Happily, my husband was planning to grill some chicken for dinner. Happily, he agreed that the right send off for the thyme and lavender was as grill seasoning. Happily, the chicken was delicious, and the thyme and lavender actually came through with some flavor lo these 17 years later.
Me, I ate my wedding bouquet. You?
23 May 2012
Cultural Icon
Back in the day, junior high school that is, we had to wear gym suits - at least the girls did. I'd forgotten all about my gym suit, until - of course - it turned up in a box at my mother's house. Of course, I brought it home for the girlie.

She put it right on, and I'll be damned but the thing fits her perfectly which just doesn't make any sense given that she's in third grade and I wore it in seventh, eighth and ninth grades. Great mysteries of life. She then threatened to wear it to school; I dissuaded her. [She also pointed out that it doesn't really fit her; it's got boob darts and she's got no boobs.]
It looks a little like Rosie the Riveter's jumpsuit, it's made out of some unfaded perma-magic everlasting fabric, and my name is tidily embroidered in script - needlework by Moky.
Is there a gym suit museum somewhere?
21 May 2012
Double Exposure
Remember that she learned to ride her bike? Here's evidence - complete with an inadvertent multiple exposure, which I like, it gives it motion.
16 May 2012
Elected Office...Not.
So yesterday was the local school and library voting - budgets and board members. For some reason, no one ran for library board. As I was entering the high school gym to vote, I ran into the editor of the local paper, and I asked her why no one was running. She lit up and said "write yourself in". So I did.

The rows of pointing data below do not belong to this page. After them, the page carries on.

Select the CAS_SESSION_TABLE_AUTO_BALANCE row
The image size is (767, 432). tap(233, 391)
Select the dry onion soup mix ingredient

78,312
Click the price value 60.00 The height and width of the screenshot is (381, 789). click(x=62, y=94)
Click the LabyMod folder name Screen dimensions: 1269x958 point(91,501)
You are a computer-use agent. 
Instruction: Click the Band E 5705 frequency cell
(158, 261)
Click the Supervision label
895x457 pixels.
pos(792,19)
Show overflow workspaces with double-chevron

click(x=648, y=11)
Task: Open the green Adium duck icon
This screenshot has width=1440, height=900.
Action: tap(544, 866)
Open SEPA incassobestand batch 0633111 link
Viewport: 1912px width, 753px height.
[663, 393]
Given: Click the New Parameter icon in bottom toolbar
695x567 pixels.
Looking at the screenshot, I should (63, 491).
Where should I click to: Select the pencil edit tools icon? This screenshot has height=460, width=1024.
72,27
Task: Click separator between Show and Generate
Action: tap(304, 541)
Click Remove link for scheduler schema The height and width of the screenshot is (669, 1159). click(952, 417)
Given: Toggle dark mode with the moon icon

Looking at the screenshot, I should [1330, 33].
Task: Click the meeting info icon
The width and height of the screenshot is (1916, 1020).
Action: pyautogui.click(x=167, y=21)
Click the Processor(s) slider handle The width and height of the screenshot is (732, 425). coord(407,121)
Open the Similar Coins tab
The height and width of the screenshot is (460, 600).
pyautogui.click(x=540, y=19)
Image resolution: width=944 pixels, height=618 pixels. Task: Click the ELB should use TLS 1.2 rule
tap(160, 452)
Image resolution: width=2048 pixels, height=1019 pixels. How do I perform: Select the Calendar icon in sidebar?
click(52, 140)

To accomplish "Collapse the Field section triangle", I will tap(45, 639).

This morning, I woke up to an email from said editor, subject line reading:
Out of 62 write-in votes, I got two, Bill got two, and the winner got 34. So, I lost the race, but I'm totally tickled by the results.
15 May 2012
My Mother In My Garden
I spent a good chunk of time in the garden on Sunday. I had flowers to pot up for the front steps, and plants gotten at the garden club sale to put in the ground. There was a bleeding heart that was eating a corner of the perennial bed, a bleeding heart so big it had collapsed of its own sheer exuberance (abetted by a heavy rain). Even though it was still kind of in full bloom, I heartlessly dug it up and divided it in half. Here's hoping it survives. I impaled myself trying to prune the flowering quince, getting intractable thorns stuck in both hands. By the time I was done, I was filthy and sore, and oh so very pleased with myself.
It's impossible for me to work in the garden without thinking of my mother. Hers was her joy. A chore, to be sure, but a joy. She was ever shuffling hosta; I do the same. Her plants are scattered through my yard - hosta, astilbe, sedum - and solomon's seal running up along the front steps.
The sign was hers, bought in France, brought home and mounted on a bit of plywood. It faded terribly, its white letters all chalked off a few years after she got it. But she loved it so, and so painstakingly repainted all the little letters. You can't tell from a distance, but up close? It bears her brushmarks. And I think that's a bit of her standard issue hosta in the lower right hand corner.
It amuses me no end to have her sign living in my own garden. Little children are particularly perplexed, because (as yet) none of them speak French. If you come visit, you're not allowed pick the mushrooms (we've only toadstools), but I might send you home with a piece of hosta.